Assignment: An exact restatement of the data is required, with the images omitted.
══ Supplied information
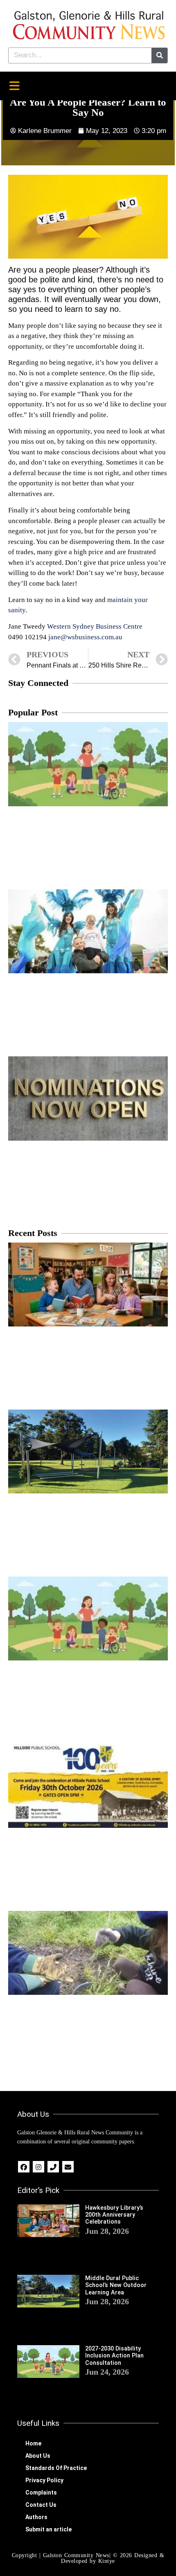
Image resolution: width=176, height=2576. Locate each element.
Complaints (41, 2492)
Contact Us (40, 2505)
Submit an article (48, 2529)
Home (33, 2443)
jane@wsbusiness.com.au (85, 637)
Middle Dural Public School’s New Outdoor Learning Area (116, 2285)
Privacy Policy (44, 2480)
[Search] (159, 55)
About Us (37, 2455)
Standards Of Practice (56, 2468)
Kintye (106, 2561)
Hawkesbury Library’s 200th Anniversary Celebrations (114, 2215)
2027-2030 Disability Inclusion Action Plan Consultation (114, 2355)
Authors (36, 2517)
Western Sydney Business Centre (93, 626)
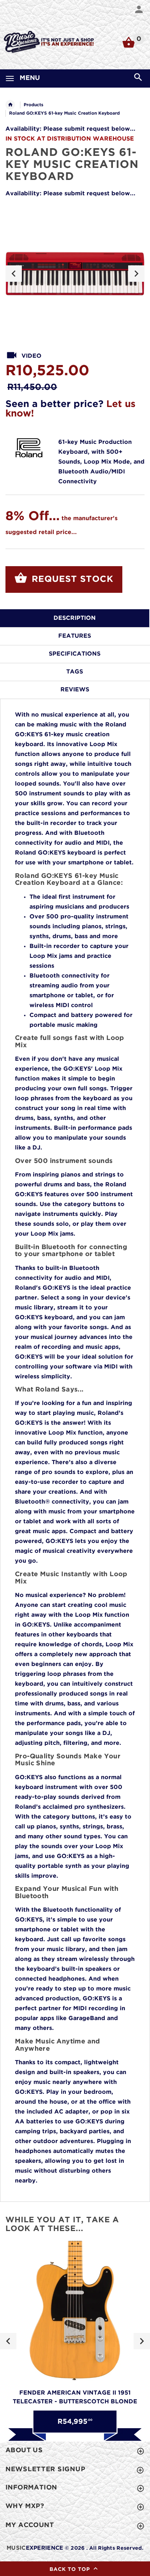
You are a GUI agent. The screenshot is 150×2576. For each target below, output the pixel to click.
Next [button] (136, 273)
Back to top (71, 2569)
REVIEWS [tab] (74, 689)
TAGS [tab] (74, 672)
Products (33, 105)
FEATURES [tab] (74, 636)
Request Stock (71, 579)
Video (31, 356)
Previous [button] (13, 273)
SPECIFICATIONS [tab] (74, 654)
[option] (75, 273)
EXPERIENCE (35, 2548)
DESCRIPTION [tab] (75, 618)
════
Response area:
Image resolution: width=176, height=2576. Locate each element.
Complaints (41, 2492)
Contact Us (40, 2505)
Submit an article (48, 2529)
Home (33, 2443)
jane@wsbusiness.com.au (85, 637)
Middle Dural Public School’s New Outdoor Learning Area (116, 2285)
Privacy Policy (44, 2480)
[Search] (159, 55)
About Us (37, 2455)
Standards Of Practice (56, 2468)
Kintye (106, 2561)
Hawkesbury Library’s 200th Anniversary Celebrations (114, 2215)
2027-2030 Disability Inclusion Action Plan Consultation (114, 2355)
Authors (36, 2517)
Western Sydney Business Centre (93, 626)
You are a GUI agent. The screenshot is 150×2576. For each target below, output the pixel to click.
Next [button] (136, 273)
Back to top (71, 2569)
REVIEWS [tab] (74, 689)
TAGS [tab] (74, 672)
Products (33, 105)
FEATURES [tab] (74, 636)
Request Stock (71, 579)
Video (31, 356)
Previous [button] (13, 273)
SPECIFICATIONS [tab] (74, 654)
[option] (75, 273)
EXPERIENCE (35, 2548)
DESCRIPTION [tab] (75, 618)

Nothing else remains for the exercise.